Based on the livery, I thought I’d never seen Bayou Babe before.

But a little digging showed that I’d seen her in 2009 as a Weeks boat, Virginia.  Equipment changes hands;  Bayou Babe now operates under Holden Marine, but before she was Virginia, she was Misener Marine’s Bayou Babe, built as such in 1979.

All photos this month by Will Van Dorp.

Pacific Reliance (9280 hp) transfers cargo before heading to Texas . . .

with the 155,000 bbl barge 650-1.

B. Franklin Reinauer (4000 hp) passes by

with RTC 82 (80,000 bbl, if I read that right)

and Austin (3900 hp) eastbound here light.

Dean Reinauer (4720 hp) moves westbound under the Bayonne Bridge.

Foxy 3 (1600 hp) and Brooklyn (2400 hp) wait at the dock west of Caddell Drydock.  Foxy was previously Barker Boys, and this Brooklyn, Labrador Sea.

Brooklyn on her way to a job.

Delta Fox (1200 hp) and Morton S. Bouchard IV (6140 hp) tied up here  just east of Foxy 3 and Brooklyn.

Morton S. Bouchard IV makes up the next three photos here:  in front of a Saint Lawrence like eglise

against the Brooklyn skyline, and

and still more in front of T-AKR-306 USNS Benavidez.

And let’s finish up with Patrica (1200 hp) and Robert (1800 hp).

All photos by Will Van Dorp, who alone is responsible for any errors in info here.

 

 

Along the Jersey shore . . .  it’s Candace, a Damen Shoalbuster design . . . built at Eastern Shipbuilding in 2004.

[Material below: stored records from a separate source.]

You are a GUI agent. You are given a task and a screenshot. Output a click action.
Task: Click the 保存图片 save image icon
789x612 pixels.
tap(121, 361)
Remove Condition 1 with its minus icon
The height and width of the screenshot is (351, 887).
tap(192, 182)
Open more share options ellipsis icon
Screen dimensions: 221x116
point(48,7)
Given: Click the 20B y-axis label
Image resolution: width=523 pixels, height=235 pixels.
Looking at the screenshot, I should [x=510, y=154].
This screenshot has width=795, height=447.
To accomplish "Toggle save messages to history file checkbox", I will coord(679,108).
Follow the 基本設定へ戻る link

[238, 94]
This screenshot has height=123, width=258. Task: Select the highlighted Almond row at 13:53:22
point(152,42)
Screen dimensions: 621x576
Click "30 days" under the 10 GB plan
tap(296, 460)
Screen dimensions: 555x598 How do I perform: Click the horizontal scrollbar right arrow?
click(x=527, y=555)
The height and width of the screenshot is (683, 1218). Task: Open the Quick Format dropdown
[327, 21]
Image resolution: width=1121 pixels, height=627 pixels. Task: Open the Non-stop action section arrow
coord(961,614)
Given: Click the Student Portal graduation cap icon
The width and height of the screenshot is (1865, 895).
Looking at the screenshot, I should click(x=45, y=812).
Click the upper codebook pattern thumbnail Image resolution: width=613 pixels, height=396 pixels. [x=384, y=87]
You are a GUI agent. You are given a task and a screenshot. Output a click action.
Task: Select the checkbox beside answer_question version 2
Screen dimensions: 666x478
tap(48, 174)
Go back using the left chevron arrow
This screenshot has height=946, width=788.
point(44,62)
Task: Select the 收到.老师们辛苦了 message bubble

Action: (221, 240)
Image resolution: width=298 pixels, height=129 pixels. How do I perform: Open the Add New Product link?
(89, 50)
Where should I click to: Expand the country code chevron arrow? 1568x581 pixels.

Hete’s a slightly sharper, closer shot.

Working with Candace in dredge support, it’s Trevor.

Trying to keep her ground tackle tackling the bay bed, it’s Linda Moran holding with Houston.

OSG 350 is practically a ship . . . and she’s pushed by

a force more powerful than what drives some ships, the 12,000 hp OSG Vision.  I first saw her here in 2010.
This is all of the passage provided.